- [Stored data]
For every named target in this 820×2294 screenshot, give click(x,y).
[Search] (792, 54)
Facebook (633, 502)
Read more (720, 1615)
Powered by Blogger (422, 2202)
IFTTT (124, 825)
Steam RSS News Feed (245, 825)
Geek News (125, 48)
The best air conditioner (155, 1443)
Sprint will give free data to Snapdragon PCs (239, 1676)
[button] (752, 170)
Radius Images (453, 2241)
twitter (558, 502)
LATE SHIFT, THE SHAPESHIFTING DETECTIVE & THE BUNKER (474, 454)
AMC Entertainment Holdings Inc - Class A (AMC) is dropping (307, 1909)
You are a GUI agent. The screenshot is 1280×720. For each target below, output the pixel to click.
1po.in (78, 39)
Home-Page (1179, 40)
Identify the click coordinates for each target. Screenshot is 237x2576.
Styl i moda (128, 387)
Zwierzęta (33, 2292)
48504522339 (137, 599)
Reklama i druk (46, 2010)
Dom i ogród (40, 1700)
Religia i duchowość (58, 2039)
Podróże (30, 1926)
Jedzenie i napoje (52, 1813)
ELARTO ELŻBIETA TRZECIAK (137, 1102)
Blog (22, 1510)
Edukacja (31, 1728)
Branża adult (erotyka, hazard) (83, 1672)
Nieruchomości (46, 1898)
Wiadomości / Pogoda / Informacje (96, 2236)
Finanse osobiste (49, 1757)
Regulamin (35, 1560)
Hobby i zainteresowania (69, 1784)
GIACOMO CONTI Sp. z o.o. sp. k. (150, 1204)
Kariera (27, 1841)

- [Exercise directions] Take the records shown above and output them again exactly.

- [Output for this task]
For every named target in this 820×2294 screenshot, give click(x,y).
[Search] (792, 54)
Facebook (633, 502)
Read more (720, 1615)
Powered by Blogger (422, 2202)
IFTTT (124, 825)
Steam RSS News Feed (245, 825)
Geek News (125, 48)
The best air conditioner (155, 1443)
Sprint will give free data to Snapdragon PCs (239, 1676)
[button] (752, 170)
Radius Images (453, 2241)
twitter (558, 502)
LATE SHIFT, THE SHAPESHIFTING DETECTIVE & THE BUNKER (474, 454)
AMC Entertainment Holdings Inc - Class A (AMC) is dropping (307, 1909)
You are a GUI agent. The screenshot is 1280×720. For each target below, output the pixel to click.
1po.in (78, 39)
Home-Page (1179, 40)
Identify the click coordinates for each target. Screenshot is 237x2576.
Styl i moda (128, 387)
Zwierzęta (33, 2292)
48504522339 (137, 599)
Reklama i druk (46, 2010)
Dom i ogród (40, 1700)
Religia i duchowość (58, 2039)
Podróże (30, 1926)
Jedzenie i napoje (52, 1813)
ELARTO ELŻBIETA TRZECIAK (137, 1102)
Blog (22, 1510)
Edukacja (31, 1728)
Branża adult (erotyka, hazard) (83, 1672)
Nieruchomości (46, 1898)
Wiadomości / Pogoda / Informacje (96, 2236)
Finanse osobiste (49, 1757)
Regulamin (35, 1560)
Hobby i zainteresowania (69, 1784)
GIACOMO CONTI Sp. z o.o. sp. k. (150, 1204)
Kariera (27, 1841)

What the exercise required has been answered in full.